Monday, April 27, 2020

bluebird season

In case you didn't know, the theme of this blog is counting all of the "seasons," large and small, here in Vermont. Conventional wisdom says there are four seasons, but in a place like this there are many more than that. In some places there are actually less than four; as far as I'm concerned, places like California and Brazil have two seasons, rainy and dry.

The change of seasons here is very stark. Phenomena arrive, are here for awhile and then depart; replaced by something else. This impermanence is made manifest via a number of different aspects of the natural world; flowers, weather, seasonal constellations, and birds. There have been birds here on the other side of the creek throughout the cold season, but not many. With the warming of the weather, the birds of summer are starting to arrive.

The bluebirds returned a number of weeks ago.
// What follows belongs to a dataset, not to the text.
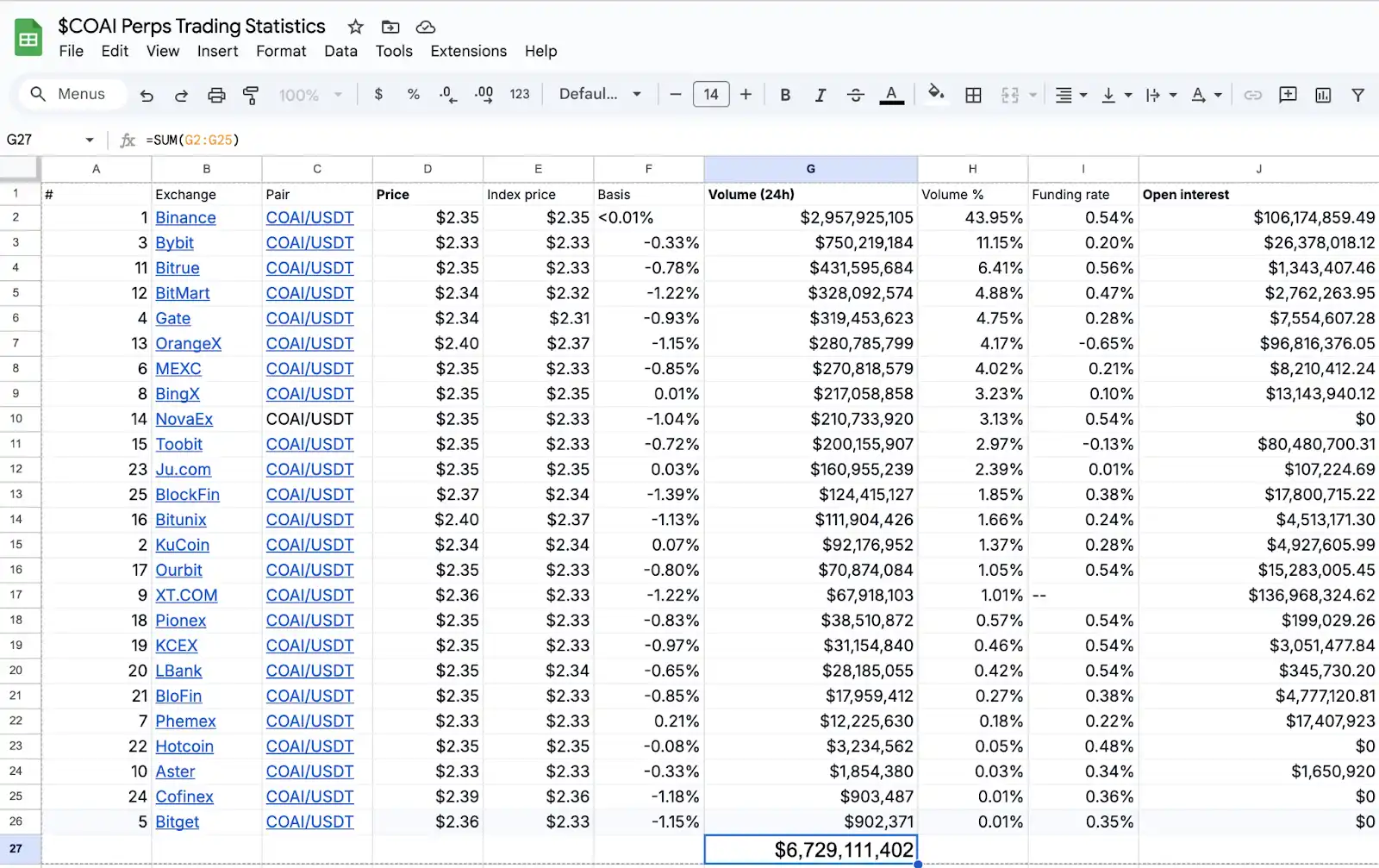
Task: Follow the KuCoin hyperlink
Action: click(x=182, y=545)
We have been fortunate enough to have bluebirds nesting here for many years. I have become very attached to them for better or for worse. For years the bluebirds grappled with house sparrows, and I did my best to try to protect the bluebirds mostly in terms of where I put the bluebird houses. In recent years the sparrow threat has abated only to be replaced by the house wrens. Last year was the first year in many years that we didn't have any baby bluebirds here. The house wrens took over. I have moved the bluebird house away from the old site to a more open space in the field in the back which the bluebirds prefer, and the house wrens avoid. I also read that if you put up some "dummy" birdhouses, the house wrens will spend time filling them up with sticks to discourage competition. I read that if you regularly empty said houses of the sticks there, the house wrens will spend time filling them up again, and theoretically this will keep them from bothering the bluebirds. That is my plan for this year. I put up a couple of these houses in another field the other day. We'll see how it goes.